Миллер: Кажется, я понимаю, что он имел в виду. Он имел в виду своего рода шокотерапию. Я, может, подсознательно и использовал непристойность с этой целью, но такого намерения у меня никогда не было. Непристойность я использовал так же естественно, как любой другой способ выразить свою мысль. Для меня это было так же естественно, как дышать, это была часть меня самого. Бывают минуты, когда вы ведете себя непристойно, но ведь бывают и другие минуты. Не думаю, чтобы непристойность была для нас чем-то самым важным, но это — важная сторона нашей жизни, и ее нельзя отрицать, нельзя запрещать, ею ни в коем случае нельзя пренебрегать.
Уикс: Но и преувеличивать ее тоже не стоит…
Миллер: Можно и преувеличить, что ж в этом страшного? Из-за чего мы так беспокоимся, чего боимся? Это ведь всего лишь слова — чего их бояться? Или идеи. Допустим, эти идеи отвратительны — что с того? Разве мало мы всего перенесли? Сколько раз мы находились на грани полного уничтожения вследствие войн, болезней, эпидемий, голода. Чем же нам угрожает увлечение непристойностью? В чем ее опасность?
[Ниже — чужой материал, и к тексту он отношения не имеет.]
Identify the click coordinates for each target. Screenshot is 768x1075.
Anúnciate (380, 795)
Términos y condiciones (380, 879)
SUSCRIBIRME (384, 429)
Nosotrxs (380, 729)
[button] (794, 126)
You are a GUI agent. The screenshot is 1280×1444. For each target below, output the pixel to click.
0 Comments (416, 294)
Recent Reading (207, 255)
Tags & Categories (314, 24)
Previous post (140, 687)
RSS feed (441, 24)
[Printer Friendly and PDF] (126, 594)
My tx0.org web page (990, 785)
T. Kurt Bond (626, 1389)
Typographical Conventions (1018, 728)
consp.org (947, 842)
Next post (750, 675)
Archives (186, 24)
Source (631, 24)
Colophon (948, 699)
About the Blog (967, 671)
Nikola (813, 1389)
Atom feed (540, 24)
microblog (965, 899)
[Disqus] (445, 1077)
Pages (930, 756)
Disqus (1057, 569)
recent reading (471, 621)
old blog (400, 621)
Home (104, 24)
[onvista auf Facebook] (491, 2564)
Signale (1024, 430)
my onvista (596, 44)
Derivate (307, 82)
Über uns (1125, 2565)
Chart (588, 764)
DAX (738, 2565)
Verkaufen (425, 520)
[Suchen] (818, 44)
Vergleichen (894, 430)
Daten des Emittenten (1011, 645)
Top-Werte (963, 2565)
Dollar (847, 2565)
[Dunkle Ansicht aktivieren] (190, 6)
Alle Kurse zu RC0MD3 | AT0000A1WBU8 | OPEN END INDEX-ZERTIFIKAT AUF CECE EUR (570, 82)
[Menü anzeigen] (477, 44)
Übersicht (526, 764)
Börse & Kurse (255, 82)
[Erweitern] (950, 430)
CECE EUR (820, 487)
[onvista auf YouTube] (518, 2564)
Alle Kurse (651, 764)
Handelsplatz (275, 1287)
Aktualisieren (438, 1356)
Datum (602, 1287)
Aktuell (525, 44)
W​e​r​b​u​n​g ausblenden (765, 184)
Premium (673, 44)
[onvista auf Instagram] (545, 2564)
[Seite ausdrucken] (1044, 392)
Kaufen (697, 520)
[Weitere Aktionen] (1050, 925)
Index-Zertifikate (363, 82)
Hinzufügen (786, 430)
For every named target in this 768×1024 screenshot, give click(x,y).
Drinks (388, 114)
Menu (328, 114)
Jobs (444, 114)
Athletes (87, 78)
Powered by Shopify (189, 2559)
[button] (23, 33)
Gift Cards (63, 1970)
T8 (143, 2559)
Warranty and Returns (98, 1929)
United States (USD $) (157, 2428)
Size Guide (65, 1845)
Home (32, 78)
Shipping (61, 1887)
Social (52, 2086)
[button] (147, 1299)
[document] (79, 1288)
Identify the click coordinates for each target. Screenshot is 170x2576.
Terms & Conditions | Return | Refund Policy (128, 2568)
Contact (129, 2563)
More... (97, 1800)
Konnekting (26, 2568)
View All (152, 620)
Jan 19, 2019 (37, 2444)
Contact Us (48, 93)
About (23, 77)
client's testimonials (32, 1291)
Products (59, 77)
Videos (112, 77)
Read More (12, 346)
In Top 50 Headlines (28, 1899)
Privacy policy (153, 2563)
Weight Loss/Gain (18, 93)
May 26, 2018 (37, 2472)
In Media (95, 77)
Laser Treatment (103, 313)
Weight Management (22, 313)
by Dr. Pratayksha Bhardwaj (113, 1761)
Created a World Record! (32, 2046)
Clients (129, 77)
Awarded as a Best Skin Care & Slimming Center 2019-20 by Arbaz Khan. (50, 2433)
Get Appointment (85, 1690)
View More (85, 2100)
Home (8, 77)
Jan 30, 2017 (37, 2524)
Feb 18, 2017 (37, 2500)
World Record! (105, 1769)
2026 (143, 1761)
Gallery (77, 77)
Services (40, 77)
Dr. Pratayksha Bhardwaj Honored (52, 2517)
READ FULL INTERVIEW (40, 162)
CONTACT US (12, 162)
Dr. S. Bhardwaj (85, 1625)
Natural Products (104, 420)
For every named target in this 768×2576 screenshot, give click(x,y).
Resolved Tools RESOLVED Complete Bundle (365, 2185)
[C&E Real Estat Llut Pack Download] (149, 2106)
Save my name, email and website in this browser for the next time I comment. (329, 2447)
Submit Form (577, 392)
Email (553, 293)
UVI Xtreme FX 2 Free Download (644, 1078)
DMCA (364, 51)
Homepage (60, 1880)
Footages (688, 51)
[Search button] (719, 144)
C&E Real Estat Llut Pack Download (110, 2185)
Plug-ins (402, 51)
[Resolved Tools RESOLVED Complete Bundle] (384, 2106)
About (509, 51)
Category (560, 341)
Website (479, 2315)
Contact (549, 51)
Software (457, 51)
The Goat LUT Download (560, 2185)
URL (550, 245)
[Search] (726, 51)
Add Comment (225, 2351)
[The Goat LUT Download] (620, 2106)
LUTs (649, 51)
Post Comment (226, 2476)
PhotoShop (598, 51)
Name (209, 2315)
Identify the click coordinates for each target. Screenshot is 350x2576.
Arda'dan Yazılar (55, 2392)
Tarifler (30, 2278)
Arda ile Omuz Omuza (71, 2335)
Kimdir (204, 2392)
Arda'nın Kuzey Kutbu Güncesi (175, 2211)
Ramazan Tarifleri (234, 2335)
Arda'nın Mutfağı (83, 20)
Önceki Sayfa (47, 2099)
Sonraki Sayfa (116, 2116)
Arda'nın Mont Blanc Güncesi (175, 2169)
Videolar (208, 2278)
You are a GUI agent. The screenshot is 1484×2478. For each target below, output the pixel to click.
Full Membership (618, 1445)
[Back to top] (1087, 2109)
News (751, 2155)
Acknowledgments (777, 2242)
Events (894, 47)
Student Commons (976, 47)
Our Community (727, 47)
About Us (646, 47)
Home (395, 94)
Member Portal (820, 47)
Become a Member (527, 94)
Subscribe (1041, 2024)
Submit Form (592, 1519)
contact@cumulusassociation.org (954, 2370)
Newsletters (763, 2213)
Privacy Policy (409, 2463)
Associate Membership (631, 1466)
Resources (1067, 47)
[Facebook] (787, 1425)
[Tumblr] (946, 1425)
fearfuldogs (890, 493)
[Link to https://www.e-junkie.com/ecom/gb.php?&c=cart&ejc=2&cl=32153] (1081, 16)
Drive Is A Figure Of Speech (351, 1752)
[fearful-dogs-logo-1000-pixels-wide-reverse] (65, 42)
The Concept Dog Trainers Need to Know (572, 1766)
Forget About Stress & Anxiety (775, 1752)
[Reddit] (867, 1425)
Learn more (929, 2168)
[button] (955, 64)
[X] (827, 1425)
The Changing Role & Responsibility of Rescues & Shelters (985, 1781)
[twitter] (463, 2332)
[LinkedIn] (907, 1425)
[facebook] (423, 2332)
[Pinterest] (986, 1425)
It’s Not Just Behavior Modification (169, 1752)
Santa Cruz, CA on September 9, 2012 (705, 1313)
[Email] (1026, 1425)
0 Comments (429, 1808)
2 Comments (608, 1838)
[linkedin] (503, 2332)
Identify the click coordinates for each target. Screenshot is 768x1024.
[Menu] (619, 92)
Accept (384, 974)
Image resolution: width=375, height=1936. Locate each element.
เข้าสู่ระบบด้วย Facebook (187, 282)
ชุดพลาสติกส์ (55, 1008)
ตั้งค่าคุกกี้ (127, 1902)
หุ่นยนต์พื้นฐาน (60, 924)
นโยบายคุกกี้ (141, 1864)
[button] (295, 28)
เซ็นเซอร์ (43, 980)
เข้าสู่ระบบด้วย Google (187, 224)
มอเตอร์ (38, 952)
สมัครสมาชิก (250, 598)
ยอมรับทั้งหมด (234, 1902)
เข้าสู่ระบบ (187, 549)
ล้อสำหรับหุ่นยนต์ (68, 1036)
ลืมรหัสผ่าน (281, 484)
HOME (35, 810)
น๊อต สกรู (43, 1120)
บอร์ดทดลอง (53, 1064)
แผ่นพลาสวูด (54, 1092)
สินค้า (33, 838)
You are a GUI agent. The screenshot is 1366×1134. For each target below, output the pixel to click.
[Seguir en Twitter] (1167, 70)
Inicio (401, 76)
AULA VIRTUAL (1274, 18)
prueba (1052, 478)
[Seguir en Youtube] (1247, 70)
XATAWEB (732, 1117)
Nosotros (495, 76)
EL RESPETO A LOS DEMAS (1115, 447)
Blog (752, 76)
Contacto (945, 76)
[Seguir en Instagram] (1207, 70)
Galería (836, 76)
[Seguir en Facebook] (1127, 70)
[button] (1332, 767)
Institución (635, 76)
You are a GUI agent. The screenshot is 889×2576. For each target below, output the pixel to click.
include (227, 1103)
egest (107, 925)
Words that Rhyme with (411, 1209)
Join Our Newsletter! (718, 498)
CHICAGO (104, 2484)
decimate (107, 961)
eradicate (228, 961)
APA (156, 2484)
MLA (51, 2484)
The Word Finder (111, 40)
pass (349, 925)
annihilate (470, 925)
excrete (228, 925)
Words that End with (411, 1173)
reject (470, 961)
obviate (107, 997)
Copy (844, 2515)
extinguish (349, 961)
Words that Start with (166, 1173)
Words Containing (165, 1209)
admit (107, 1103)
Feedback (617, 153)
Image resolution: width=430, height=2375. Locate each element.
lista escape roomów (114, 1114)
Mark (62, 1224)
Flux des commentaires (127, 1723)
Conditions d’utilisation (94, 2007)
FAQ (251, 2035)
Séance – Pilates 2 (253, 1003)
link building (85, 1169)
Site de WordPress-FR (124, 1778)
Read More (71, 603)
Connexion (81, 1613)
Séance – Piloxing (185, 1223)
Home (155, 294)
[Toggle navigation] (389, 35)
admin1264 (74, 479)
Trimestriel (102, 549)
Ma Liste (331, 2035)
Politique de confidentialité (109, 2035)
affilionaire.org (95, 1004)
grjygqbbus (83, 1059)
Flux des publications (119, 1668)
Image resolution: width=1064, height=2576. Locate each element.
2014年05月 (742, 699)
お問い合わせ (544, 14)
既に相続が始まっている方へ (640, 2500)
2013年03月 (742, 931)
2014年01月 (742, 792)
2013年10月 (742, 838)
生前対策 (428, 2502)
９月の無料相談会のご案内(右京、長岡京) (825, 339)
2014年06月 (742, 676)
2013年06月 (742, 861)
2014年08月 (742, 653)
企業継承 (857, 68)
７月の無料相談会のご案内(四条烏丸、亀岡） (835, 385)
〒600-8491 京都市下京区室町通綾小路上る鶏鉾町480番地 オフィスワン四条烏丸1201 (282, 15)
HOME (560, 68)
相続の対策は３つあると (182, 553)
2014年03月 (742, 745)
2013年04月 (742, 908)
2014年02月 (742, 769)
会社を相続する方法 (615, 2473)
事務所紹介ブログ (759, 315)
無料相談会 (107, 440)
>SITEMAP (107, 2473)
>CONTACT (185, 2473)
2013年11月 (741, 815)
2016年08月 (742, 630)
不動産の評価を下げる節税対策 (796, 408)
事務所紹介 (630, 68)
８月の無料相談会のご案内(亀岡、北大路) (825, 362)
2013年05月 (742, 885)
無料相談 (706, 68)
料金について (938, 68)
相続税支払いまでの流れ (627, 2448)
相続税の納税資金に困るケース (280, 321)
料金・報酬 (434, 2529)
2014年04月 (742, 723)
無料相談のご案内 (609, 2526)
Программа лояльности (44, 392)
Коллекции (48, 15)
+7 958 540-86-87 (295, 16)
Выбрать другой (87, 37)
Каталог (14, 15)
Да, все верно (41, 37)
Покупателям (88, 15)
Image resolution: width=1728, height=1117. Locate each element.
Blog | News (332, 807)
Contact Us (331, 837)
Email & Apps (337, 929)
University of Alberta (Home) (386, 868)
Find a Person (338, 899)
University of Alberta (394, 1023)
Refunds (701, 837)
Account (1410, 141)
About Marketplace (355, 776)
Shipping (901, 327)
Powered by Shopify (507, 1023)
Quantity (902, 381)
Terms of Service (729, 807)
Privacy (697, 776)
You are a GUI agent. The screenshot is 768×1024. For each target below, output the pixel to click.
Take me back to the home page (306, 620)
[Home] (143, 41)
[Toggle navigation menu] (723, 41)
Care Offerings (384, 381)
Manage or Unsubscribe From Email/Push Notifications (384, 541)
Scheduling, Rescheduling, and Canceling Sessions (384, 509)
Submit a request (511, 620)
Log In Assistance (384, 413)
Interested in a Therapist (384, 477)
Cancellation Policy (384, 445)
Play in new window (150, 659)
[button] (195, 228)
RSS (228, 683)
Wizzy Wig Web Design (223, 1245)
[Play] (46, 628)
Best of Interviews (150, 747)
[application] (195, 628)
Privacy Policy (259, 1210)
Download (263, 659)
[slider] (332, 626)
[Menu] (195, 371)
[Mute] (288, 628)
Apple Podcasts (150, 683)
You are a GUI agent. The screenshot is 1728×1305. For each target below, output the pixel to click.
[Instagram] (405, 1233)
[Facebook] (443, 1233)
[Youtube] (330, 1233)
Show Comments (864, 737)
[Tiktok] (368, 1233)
Уикс: Вы однажды заметили, что непристойность — ничто по сравнению с тем насилием, которое творится на страницах дешевых изданий.
Миллер: Да, все эти сочинения, где смакуются извращения и садизм, мне глубоко отвратительны. Я всегда говорил, что от моих книг нет никакого вреда, ведь они оптимистичны и правдивы. Я никогда не описываю ничего такого, чего бы люди не говорили и не делали постоянно. Откуда я черпаю содержание своих книг? Я же не фокусник, не из шляпы же его извлекаю. Всё, о чем я пишу, происходит вокруг нас, мы дышим этим каждый день. Просто люди отказываются с этим считаться. Какая разница между печатным словом и словом произнесенным? Поймите, эти табу преследовали нас не всегда. В английской литературе было время, когда запреты отсутствовали. Подобная щепетильность проявилась у нас лишь последние 200–300 лет.
Уикс: Но ведь даже у Чосера Вы не найдете слов, которые употребляет Генри Миллер.
Миллер: Зато Вы найдете у него множество примеров веселого, здорового натурализма. Примеров абсолютной свободы слова.
Уикс: Что Вы думаете по поводу интервью, которое Даррелл дал «Парижскому обозрению»? Он сказал, что теперь, задним числом, он находит, что многое в его «Черной книге»[99] непристойно.
Миллер: В самом деле? А вот мне эти непристойности нравятся больше всего. И тогда, когда я читал его книгу впервые, и теперь. А что если Даррелл прикидывается?
Уикс: Почему Вы так много пишете о сексе? Что значит для Вас секс? Что-то особенное?
Миллер: Трудно сказать. Знаете, о сексе я написал ничуть не больше «метафизической дребедени» (как любят выражаться мои критики), чем о многом другом. Сексуальные темы просто бросаются им в глаза. Нет, на Ваш вопрос я ответить не берусь, скажу лишь, что в моей жизни секс всегда играл очень важную роль. Я веду богатую и разнообразную сексуальную жизнь и не понимаю, почему я не имею права касаться ее в своих книгах.
Уикс: Эта тема в Вашем творчестве как-то связана с отказом от той жизни, которую Вы вели в Нью-Йорке?
Миллер: Нет, не думаю. Но когда из Америки, где ты прожил столько лет, попадаешь во Францию, то начинаешь ощущать, что сексом буквально пропитан тамошний воздух. Во Франции секс, подобно флюидам, окружает тебя везде. Я нисколько не сомневаюсь, что американцы ведут столь же богатую и разнообразную сексуальную жизнь, как и любой другой народ, но в Америке секс, как бы это сказать, не разлит в окружающей атмосфере. И потом, во Франции женщина играет в жизни мужчины роль более значительную. У нее более прочное положение, с ее мнением считаются, ее роль в обществе не сводится к роли жены или любовницы. Не говоря уже о том, что француз любит находиться в обществе женщин — не то что англичане или американцы, которые предпочитают мужское общество женскому.